Each column is a thread in my test suite.

However, when trying to fetch those three partitions, for some reason on
partition 2, I get OFFSET_OUT_OF_RANGE. The other two partitions consume
successfully. This can be seen in the consumer side shown in this page:

https://chrisdone.com/consumer-groups-source-out-of-range.html [problem]

(scroll to about half way through, as the first half is three threads trying to join the group, then when they've joined the group. Three new threads spin up to the right, one for each consumer in the consumer group.)

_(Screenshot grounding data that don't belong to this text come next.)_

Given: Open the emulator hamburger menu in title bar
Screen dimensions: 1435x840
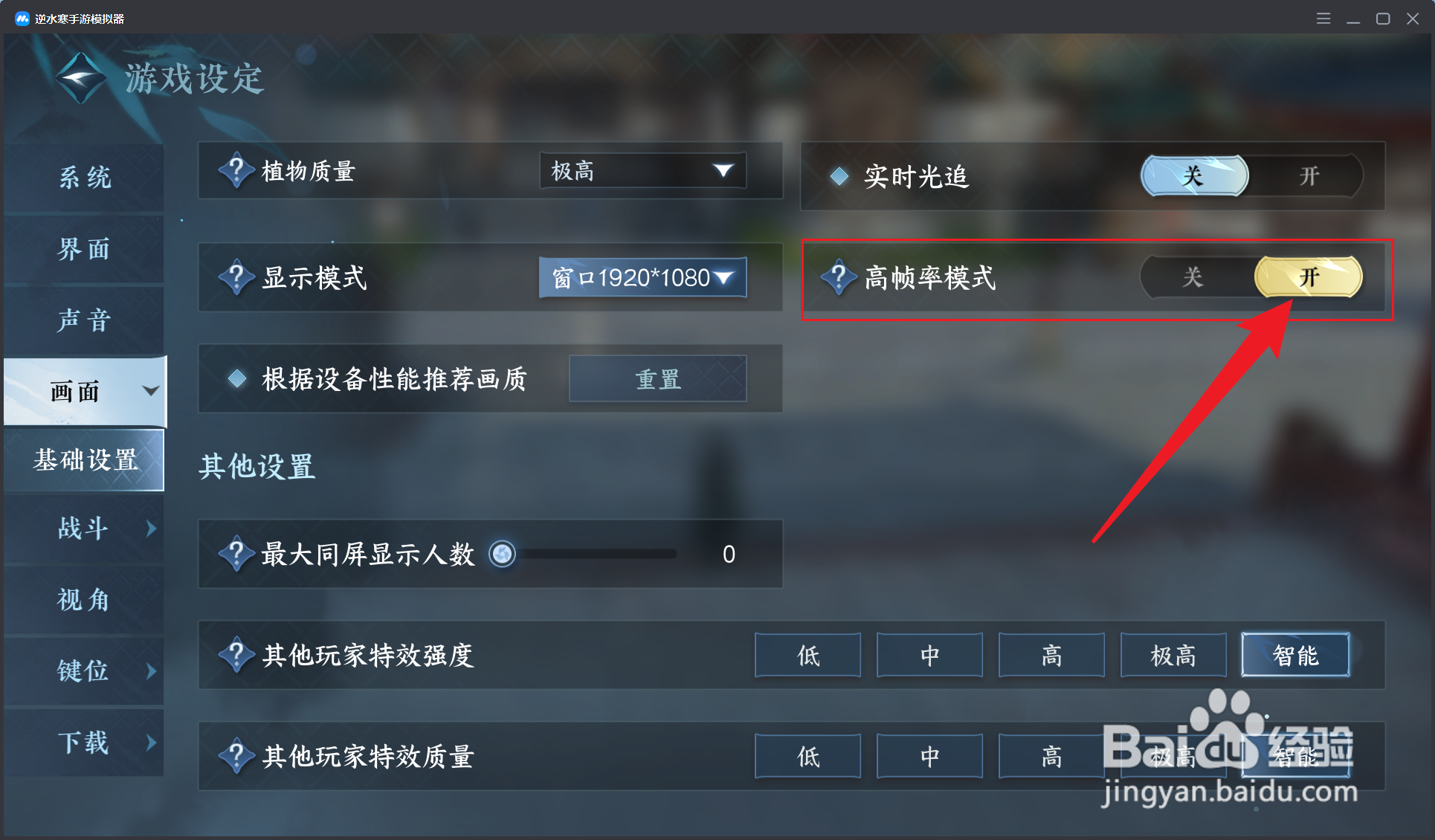Looking at the screenshot, I should coord(1323,19).
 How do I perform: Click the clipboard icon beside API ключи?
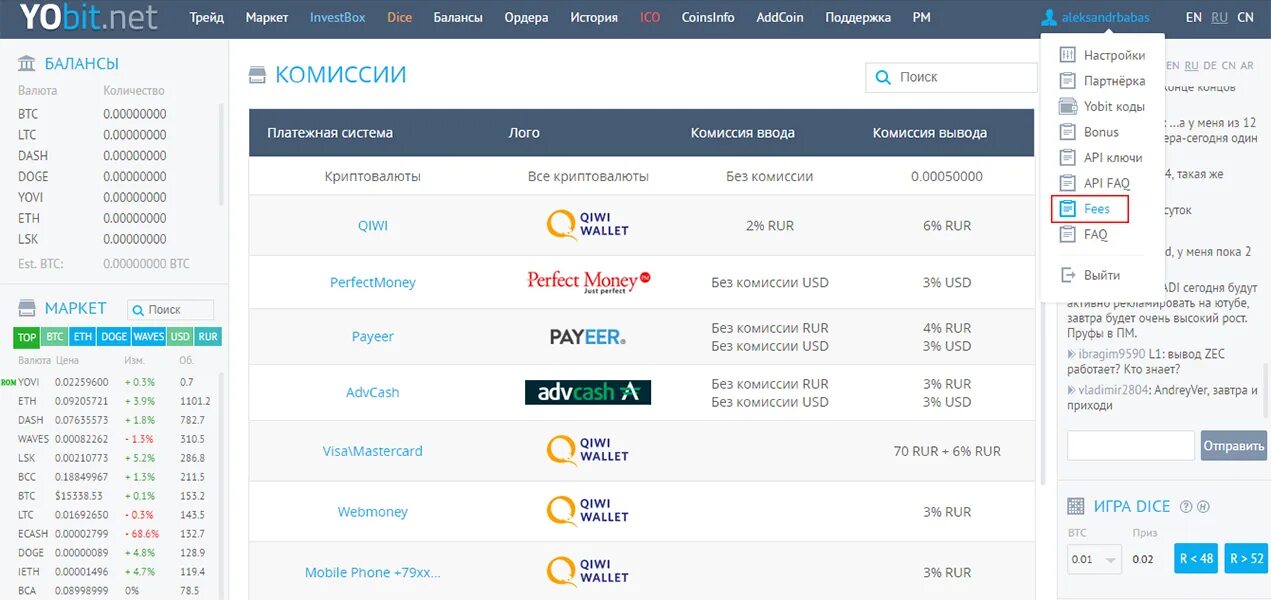[x=1067, y=157]
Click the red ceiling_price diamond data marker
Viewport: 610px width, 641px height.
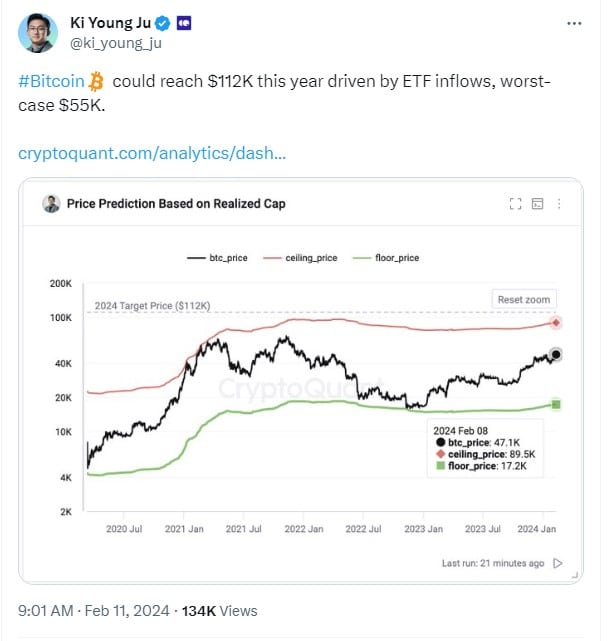[556, 323]

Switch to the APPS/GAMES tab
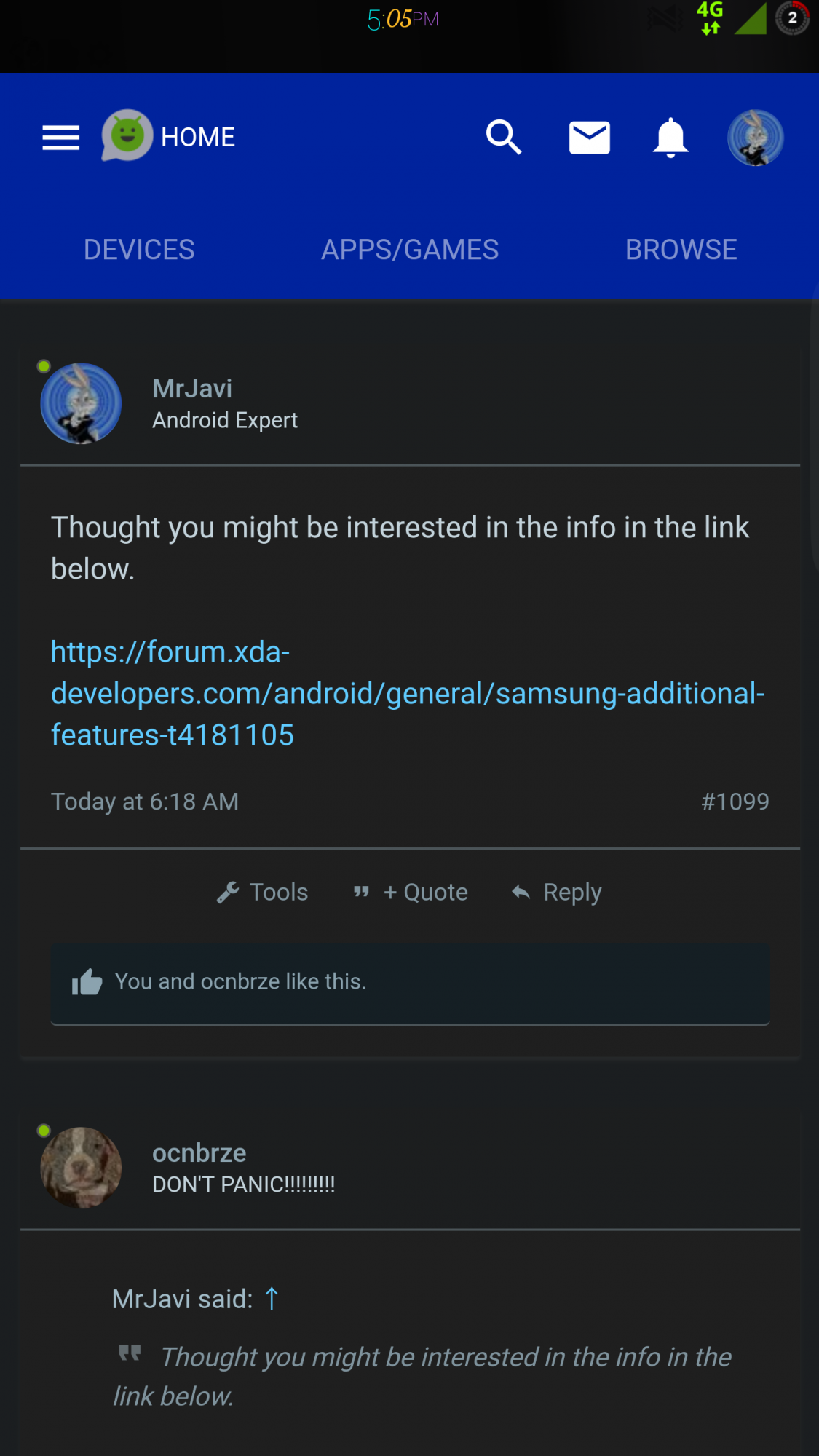tap(410, 250)
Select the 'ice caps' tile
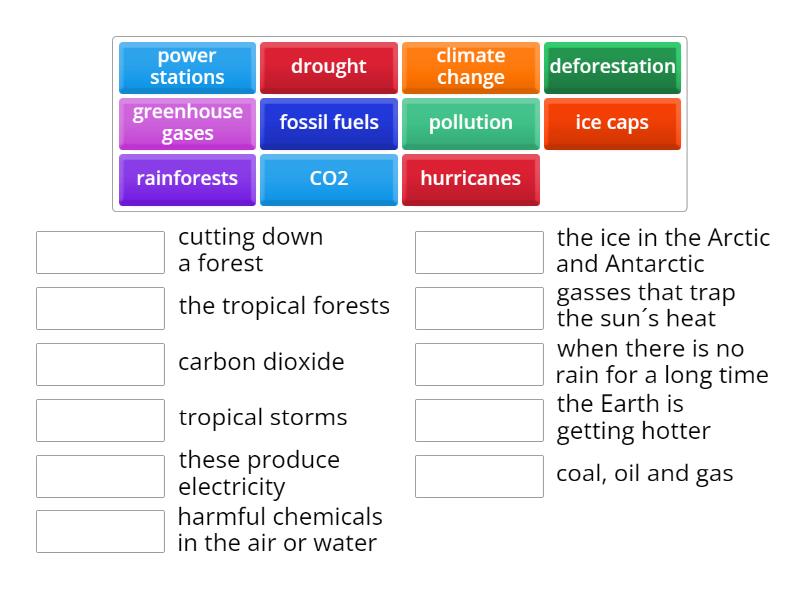The height and width of the screenshot is (600, 800). pos(612,123)
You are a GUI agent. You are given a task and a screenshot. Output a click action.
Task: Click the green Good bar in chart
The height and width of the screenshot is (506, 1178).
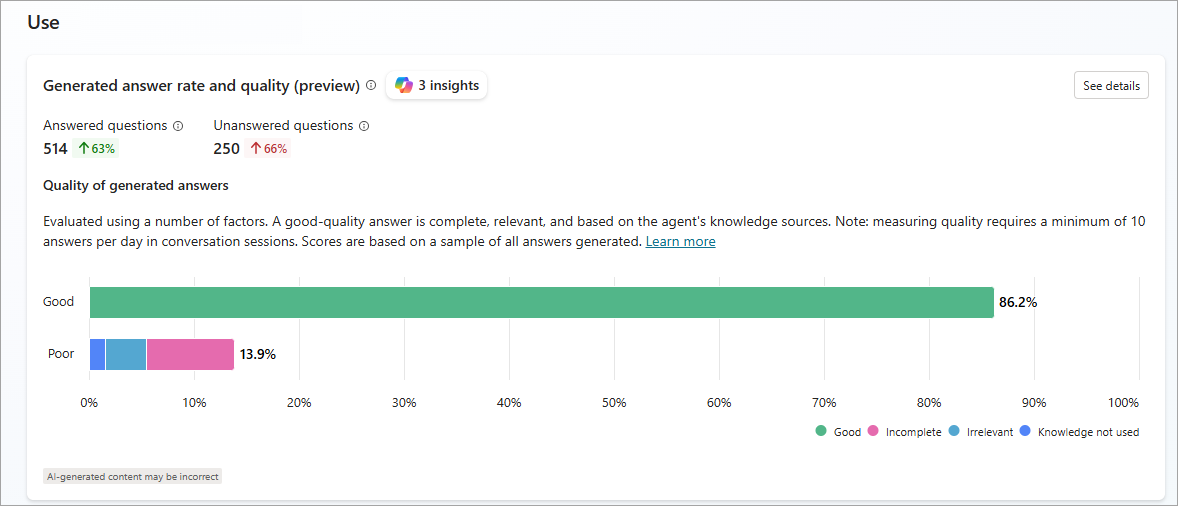541,302
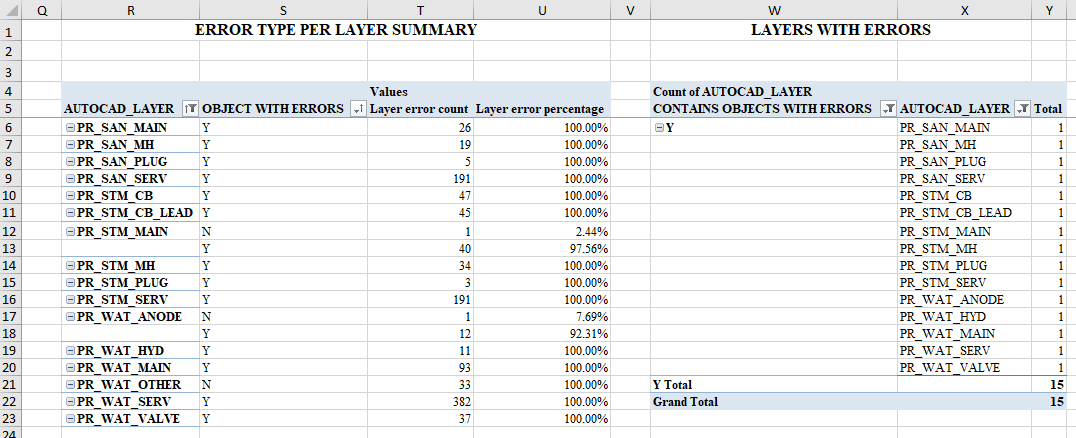
Task: Collapse PR_STM_CB_LEAD using minus icon
Action: coord(70,212)
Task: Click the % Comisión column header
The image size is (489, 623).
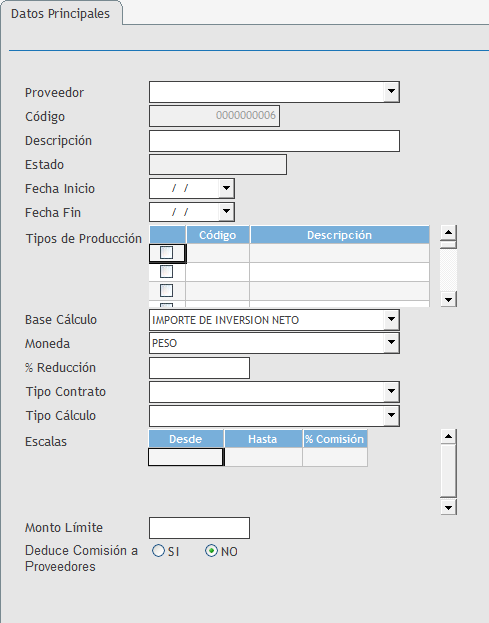Action: (x=334, y=439)
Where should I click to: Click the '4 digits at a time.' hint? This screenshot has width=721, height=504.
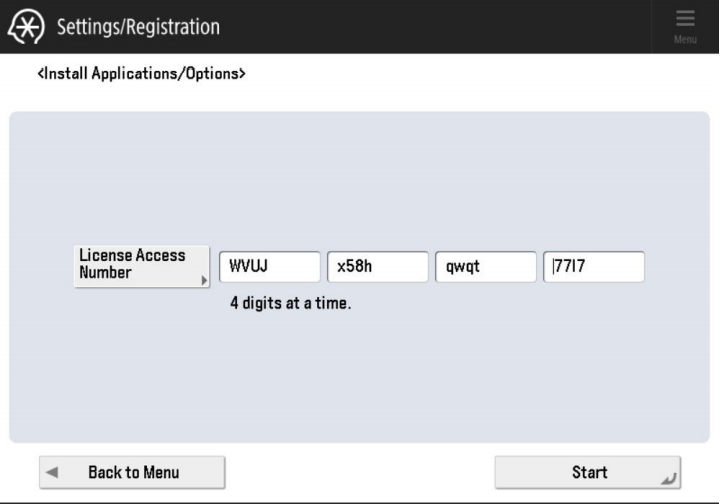[290, 303]
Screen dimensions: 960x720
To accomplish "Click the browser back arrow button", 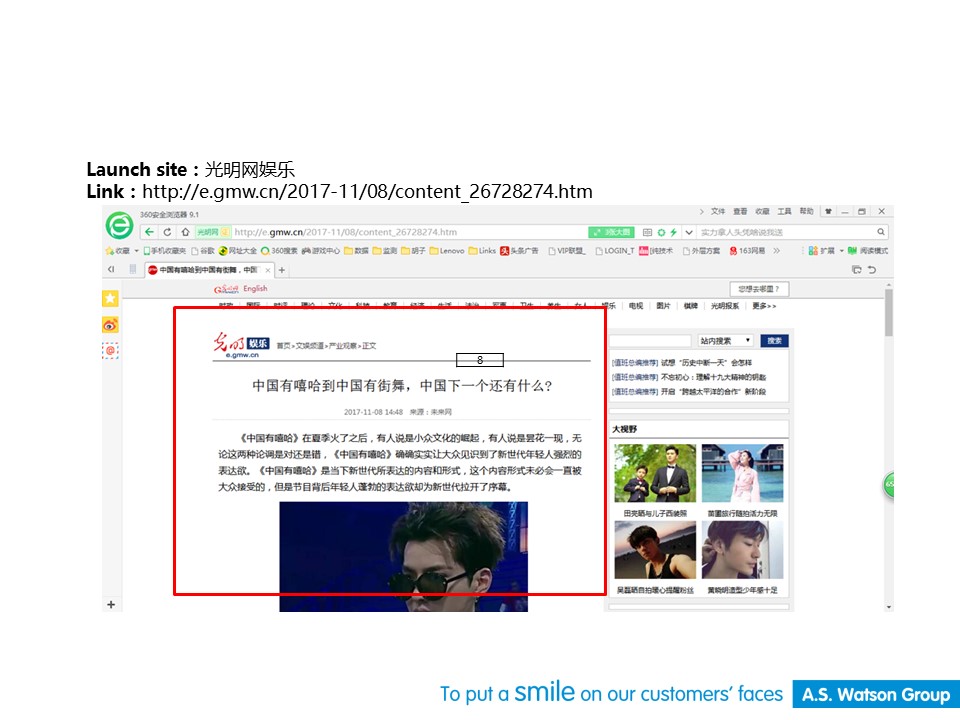I will 150,232.
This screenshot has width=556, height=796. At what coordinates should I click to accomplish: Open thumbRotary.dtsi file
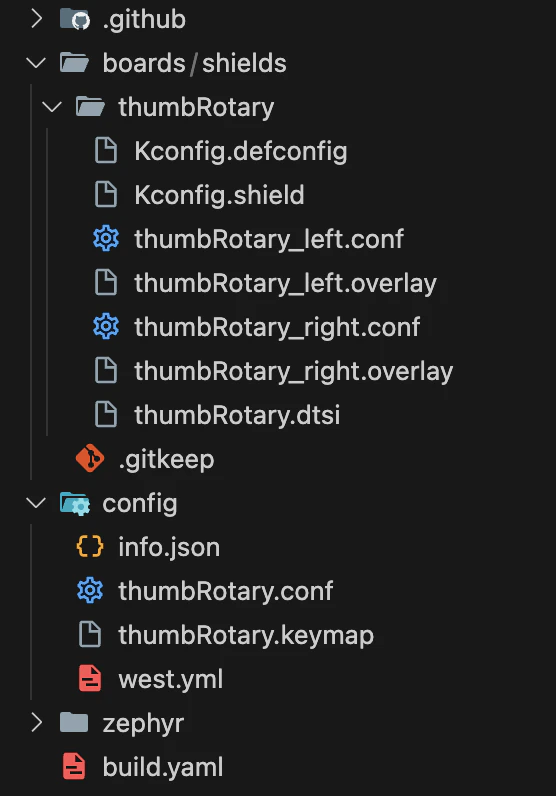[237, 415]
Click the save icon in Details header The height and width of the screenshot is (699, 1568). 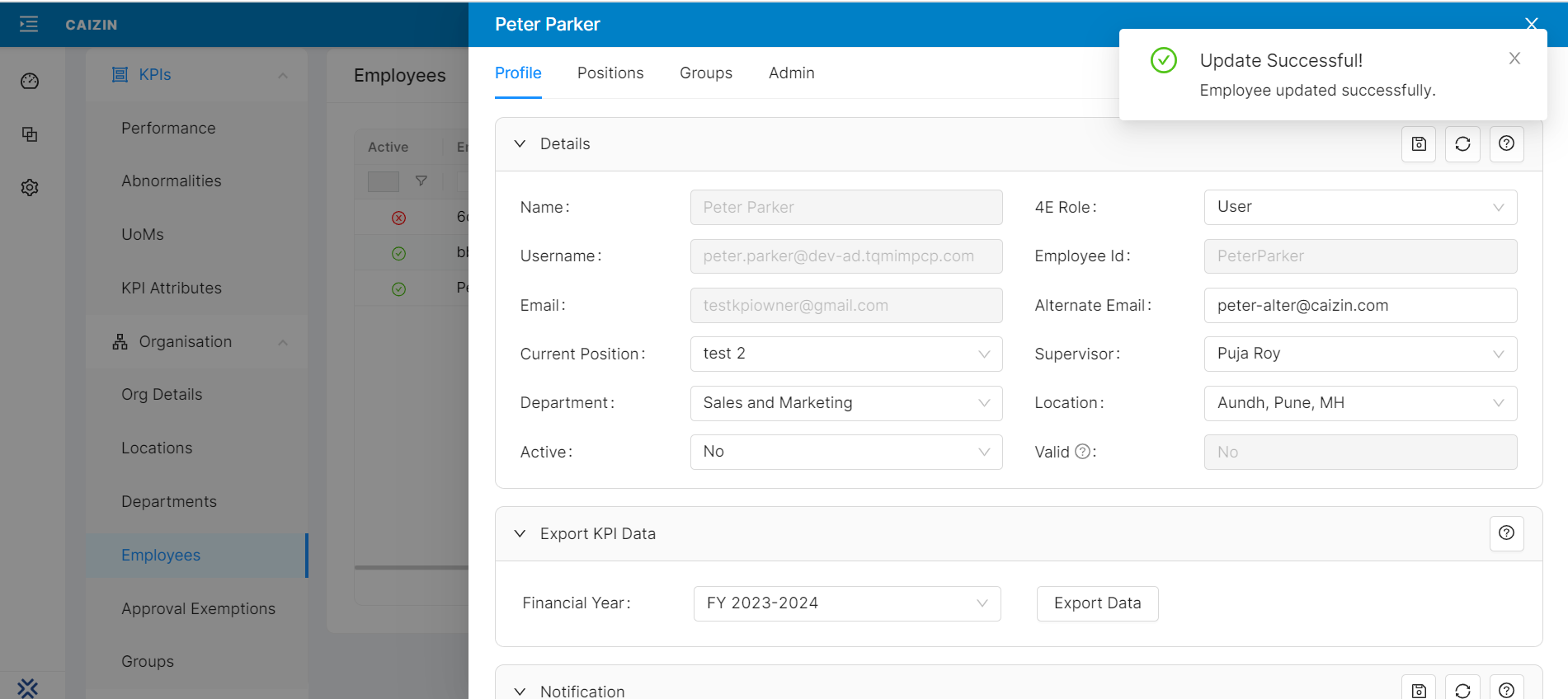pyautogui.click(x=1419, y=144)
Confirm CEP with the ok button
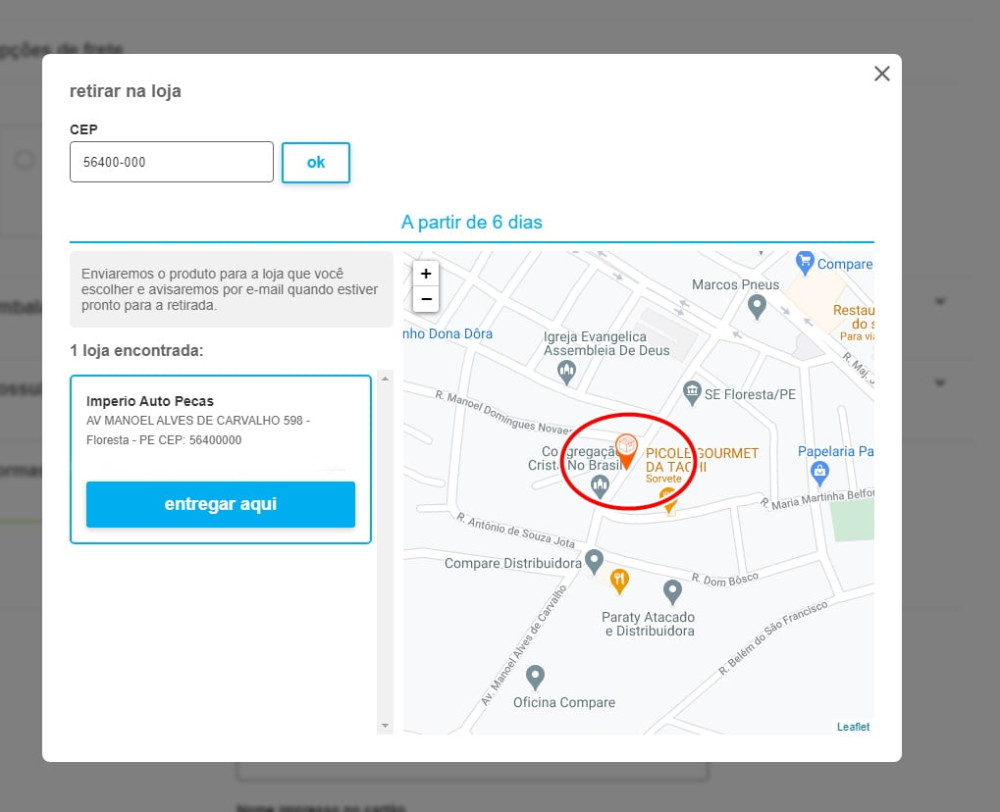 click(x=316, y=162)
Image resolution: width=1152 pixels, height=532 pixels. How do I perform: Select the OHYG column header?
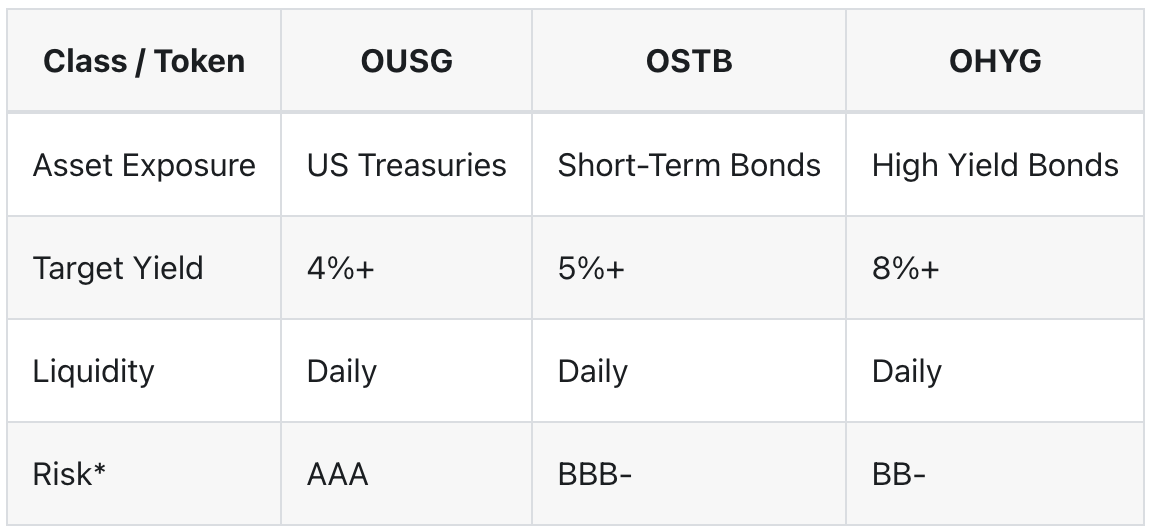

Yet, this is a nondeterministic error that seems to depend on
timing. I have random 1-500ms waiting lag intentionally placed in
every message log so that the program might exhibit real-world cases
like this.

If I remove the random timeouts, this process works every time
(demonstrated here:
https://chrisdone.com/consumer-groups-source-working.html). So there is
some kind of timing issue that I cannot identify.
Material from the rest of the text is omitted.